[START MATERIALS PROVIDED]

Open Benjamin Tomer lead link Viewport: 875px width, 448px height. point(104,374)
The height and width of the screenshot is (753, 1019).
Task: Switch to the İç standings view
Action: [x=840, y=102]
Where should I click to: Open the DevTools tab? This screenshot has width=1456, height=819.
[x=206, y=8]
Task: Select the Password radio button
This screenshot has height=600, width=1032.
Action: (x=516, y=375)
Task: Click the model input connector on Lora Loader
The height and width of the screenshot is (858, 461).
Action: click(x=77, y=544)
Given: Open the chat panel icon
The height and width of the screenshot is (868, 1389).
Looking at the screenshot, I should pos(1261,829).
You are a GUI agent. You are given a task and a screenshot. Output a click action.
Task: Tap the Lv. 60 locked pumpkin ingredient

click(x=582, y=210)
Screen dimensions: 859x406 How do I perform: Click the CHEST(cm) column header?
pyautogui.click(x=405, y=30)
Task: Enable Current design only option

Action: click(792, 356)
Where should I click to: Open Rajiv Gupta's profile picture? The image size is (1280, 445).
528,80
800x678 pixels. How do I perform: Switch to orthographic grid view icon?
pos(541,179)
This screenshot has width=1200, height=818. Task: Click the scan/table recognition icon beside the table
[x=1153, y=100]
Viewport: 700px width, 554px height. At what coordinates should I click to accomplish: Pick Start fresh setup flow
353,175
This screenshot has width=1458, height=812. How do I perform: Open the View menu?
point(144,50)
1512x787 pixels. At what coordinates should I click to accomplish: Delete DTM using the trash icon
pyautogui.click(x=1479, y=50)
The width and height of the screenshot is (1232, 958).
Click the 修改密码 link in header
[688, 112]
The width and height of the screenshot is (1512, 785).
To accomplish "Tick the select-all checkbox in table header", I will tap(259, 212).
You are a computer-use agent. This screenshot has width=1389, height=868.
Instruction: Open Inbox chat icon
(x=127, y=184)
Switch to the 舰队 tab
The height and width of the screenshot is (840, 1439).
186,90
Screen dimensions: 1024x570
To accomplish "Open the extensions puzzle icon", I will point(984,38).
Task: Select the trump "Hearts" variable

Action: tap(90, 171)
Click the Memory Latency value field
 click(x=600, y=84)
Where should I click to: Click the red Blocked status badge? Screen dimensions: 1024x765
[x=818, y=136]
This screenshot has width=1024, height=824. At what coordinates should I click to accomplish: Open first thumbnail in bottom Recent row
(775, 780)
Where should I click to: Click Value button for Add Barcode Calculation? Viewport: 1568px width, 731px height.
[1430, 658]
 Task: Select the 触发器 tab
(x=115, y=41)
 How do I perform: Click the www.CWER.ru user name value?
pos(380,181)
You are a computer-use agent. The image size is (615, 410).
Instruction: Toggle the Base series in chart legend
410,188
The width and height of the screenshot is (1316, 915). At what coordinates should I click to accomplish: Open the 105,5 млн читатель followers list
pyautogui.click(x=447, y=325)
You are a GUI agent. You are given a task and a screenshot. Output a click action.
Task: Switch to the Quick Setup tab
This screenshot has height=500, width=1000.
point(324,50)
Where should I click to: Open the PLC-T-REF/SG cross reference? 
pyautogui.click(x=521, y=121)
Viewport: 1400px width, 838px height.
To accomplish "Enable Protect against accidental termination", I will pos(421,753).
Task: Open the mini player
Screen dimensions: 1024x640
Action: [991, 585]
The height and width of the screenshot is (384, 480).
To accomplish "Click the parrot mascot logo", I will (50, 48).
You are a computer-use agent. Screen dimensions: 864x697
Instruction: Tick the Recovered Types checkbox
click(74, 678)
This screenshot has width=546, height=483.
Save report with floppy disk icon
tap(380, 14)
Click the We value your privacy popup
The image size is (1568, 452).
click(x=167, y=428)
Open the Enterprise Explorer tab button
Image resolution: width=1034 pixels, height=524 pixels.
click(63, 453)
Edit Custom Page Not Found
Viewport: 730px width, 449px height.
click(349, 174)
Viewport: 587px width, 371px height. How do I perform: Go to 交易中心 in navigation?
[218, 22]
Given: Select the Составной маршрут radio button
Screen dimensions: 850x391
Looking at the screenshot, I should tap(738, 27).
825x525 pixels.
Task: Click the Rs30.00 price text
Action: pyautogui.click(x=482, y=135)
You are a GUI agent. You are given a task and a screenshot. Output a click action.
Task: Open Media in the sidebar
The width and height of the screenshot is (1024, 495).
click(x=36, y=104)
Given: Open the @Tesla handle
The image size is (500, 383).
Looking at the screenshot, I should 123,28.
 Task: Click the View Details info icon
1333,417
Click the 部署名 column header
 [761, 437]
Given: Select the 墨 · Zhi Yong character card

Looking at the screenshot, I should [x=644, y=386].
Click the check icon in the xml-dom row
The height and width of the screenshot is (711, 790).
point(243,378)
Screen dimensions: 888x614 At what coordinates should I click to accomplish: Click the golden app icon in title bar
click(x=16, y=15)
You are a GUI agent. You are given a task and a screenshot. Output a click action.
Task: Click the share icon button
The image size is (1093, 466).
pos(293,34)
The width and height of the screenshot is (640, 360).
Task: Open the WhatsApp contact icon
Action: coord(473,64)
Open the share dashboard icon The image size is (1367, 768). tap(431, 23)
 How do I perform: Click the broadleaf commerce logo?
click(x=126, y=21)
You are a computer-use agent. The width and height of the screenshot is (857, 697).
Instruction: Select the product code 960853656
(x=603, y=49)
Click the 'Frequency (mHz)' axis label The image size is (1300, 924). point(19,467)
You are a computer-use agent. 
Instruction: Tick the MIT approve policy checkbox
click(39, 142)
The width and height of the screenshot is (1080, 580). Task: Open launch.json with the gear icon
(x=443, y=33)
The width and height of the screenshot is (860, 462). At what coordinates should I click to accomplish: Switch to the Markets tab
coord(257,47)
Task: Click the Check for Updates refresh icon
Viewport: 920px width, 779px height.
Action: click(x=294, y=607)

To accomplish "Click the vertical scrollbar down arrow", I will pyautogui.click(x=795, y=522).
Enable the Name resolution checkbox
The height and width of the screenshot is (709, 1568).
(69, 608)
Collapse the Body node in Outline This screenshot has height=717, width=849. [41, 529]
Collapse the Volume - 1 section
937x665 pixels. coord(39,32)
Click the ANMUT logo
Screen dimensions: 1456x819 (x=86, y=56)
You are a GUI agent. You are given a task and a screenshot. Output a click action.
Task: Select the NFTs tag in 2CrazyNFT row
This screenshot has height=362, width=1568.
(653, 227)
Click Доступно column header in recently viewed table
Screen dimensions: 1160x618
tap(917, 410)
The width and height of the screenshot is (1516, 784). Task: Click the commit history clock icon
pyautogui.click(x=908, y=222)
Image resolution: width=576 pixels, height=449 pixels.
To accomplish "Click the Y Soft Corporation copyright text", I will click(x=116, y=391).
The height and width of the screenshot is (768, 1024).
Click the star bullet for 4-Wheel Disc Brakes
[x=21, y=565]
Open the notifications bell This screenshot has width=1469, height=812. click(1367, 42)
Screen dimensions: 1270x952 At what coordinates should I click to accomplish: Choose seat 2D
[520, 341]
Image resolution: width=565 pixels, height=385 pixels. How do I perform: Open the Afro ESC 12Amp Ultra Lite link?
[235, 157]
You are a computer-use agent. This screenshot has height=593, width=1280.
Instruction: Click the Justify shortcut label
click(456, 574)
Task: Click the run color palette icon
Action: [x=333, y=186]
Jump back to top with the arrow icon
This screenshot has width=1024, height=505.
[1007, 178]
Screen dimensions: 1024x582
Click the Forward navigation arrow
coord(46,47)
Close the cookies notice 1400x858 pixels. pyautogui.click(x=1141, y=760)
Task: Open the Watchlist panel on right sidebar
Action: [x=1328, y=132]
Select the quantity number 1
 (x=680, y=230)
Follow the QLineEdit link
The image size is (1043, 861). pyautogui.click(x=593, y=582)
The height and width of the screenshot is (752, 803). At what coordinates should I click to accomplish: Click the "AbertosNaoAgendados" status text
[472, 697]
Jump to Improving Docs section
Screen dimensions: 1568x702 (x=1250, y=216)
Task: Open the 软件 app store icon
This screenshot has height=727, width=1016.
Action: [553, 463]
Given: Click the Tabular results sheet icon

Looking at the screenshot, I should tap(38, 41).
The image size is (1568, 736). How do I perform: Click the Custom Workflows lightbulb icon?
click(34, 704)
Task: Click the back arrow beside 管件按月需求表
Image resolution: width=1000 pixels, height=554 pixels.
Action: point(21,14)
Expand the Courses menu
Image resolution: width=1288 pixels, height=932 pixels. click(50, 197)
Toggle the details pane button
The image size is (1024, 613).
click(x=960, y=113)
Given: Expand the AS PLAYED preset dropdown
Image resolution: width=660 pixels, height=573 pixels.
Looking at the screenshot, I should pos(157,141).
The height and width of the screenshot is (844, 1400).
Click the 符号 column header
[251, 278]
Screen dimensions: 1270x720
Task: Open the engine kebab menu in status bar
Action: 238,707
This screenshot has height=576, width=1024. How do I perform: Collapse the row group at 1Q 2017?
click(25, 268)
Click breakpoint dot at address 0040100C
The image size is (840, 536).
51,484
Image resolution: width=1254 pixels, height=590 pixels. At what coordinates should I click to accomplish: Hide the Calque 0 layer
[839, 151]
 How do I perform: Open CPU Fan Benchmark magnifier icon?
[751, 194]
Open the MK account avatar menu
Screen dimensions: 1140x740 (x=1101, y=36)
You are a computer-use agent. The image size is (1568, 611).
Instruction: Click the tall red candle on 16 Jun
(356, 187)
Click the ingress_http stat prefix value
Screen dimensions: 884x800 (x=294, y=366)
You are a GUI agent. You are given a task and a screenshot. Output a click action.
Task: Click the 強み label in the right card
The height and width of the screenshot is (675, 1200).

[END MATERIALS PROVIDED]

Can you swap every "icon" for "button" and give back the lines between the one holding "Select the quantity number 1" and the one holding "Looking at the screenshot, I should tap(38, 41).", inclusive, with nothing else changed?

- **FULL SOLUTION**
Select the quantity number 1
 (x=680, y=230)
Follow the QLineEdit link
The image size is (1043, 861). pyautogui.click(x=593, y=582)
The height and width of the screenshot is (752, 803). At what coordinates should I click to accomplish: Click the "AbertosNaoAgendados" status text
[472, 697]
Jump to Improving Docs section
Screen dimensions: 1568x702 (x=1250, y=216)
Task: Open the 软件 app store button
This screenshot has height=727, width=1016.
Action: [553, 463]
Given: Click the Tabular results sheet button

Looking at the screenshot, I should tap(38, 41).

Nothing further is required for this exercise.